In all reality, it probably would have been just fine with a bit of proper
management (open at the appropriate times, the right "Company Bar Etiquette",
etc.), would have renewed Microsoft's "Cool place to work" image a bit, and
could have fostered a more loyal and cohesive workforce. But they might be
able to reach those same goals without the clear risks involved in having a
company bar.

------
DanielBMarkham
Company-sponsored pubs have an interesting history -- I'd love to see somebody
do a blog entry on them.

I worked at a couple startups (after they grew large) where there was a "beer
day" on Fridays. Usually they just brought beer trucks in around 3:30 or 4:00.

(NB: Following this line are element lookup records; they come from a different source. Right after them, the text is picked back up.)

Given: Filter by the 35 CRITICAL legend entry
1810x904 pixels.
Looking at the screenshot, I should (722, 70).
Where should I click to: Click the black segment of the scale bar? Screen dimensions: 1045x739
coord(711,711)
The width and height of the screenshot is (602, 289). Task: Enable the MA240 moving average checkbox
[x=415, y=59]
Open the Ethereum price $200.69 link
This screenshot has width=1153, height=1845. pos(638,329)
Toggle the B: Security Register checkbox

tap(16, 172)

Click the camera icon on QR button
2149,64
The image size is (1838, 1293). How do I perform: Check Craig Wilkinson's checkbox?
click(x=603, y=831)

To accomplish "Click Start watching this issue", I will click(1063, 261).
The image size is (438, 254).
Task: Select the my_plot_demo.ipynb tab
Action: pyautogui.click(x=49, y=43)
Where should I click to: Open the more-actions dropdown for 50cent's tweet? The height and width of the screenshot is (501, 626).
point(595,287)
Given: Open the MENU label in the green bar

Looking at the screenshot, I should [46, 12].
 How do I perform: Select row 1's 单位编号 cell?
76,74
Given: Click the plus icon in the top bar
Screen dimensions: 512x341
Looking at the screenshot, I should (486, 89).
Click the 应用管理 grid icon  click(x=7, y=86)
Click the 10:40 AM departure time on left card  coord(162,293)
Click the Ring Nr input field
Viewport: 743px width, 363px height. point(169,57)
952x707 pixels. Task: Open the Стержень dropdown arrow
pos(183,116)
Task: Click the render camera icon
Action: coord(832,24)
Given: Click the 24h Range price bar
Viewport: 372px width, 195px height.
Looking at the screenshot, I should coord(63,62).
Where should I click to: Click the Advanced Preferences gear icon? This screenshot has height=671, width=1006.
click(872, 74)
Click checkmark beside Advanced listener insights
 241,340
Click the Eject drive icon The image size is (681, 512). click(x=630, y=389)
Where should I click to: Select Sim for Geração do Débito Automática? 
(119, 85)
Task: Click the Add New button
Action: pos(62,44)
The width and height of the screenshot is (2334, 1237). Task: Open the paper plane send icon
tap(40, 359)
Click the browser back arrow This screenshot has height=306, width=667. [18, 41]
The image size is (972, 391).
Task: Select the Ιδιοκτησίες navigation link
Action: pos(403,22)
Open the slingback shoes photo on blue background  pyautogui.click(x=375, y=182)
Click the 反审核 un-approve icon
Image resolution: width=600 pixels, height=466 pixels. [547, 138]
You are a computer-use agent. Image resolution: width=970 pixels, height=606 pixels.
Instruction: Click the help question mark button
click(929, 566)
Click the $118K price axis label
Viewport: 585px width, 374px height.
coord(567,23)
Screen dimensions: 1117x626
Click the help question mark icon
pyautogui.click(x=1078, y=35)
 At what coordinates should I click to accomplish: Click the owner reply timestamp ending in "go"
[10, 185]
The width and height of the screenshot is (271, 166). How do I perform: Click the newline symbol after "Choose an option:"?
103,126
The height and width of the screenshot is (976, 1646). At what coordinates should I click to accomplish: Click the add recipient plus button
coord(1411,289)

It was a hoot, at least until somebody wrecked their car on the way home from
work. At that point, the company I was with decided to give out no-questions-
asked taxi cards, which could be used to get a ride if you needed one.

But I could see the same company just making the decision to cancel it. After
all, who wants to be the guy who helped set something up that ended up getting
one of your people killed?

There was also problems with idle chat -- it's one thing to go out with your
friends to an outside pub after work and trash talk your job and coworkers.
It's called blowing off steam. You can't do that with all of those folks
sitting right next to you! And of course, with more beer comes more blowing
off steam. When size is small, people just get used to one another -- if you
say something dumb on Friday afternoon, we're going to see you everyday next
week, so we'll have to work things out. But in companies that are just a
little bit larger, you don't have that family-type constant-interaction.
Telling somebody over in purchasing that they have the heart of Satan might
cause permanent damage.

And let's not even start talking about the significant percentage of the
population with drinking or drug problems. Having a pub on-site is not exactly
helping them out.

So even when it works, it's just not the same. Maybe when the company is
small, like 50 or fewer, it has a real capability to bind everybody together.
I'm not sure that the idea would scale to places the size of Microsoft,
however.

And -- this is the kind of idea that gives corporate lawyers fits.

Having said all of that, I'm in favor of it. I just think it's a lot more
complicated than some folks realize at first glance.

------
ilkhd2
It also shows the quality of management, in case there has not happened
something we are not told. Abrupt change decisions is not looking good, to
begin with.

------
ciscoriordan
No beer for you!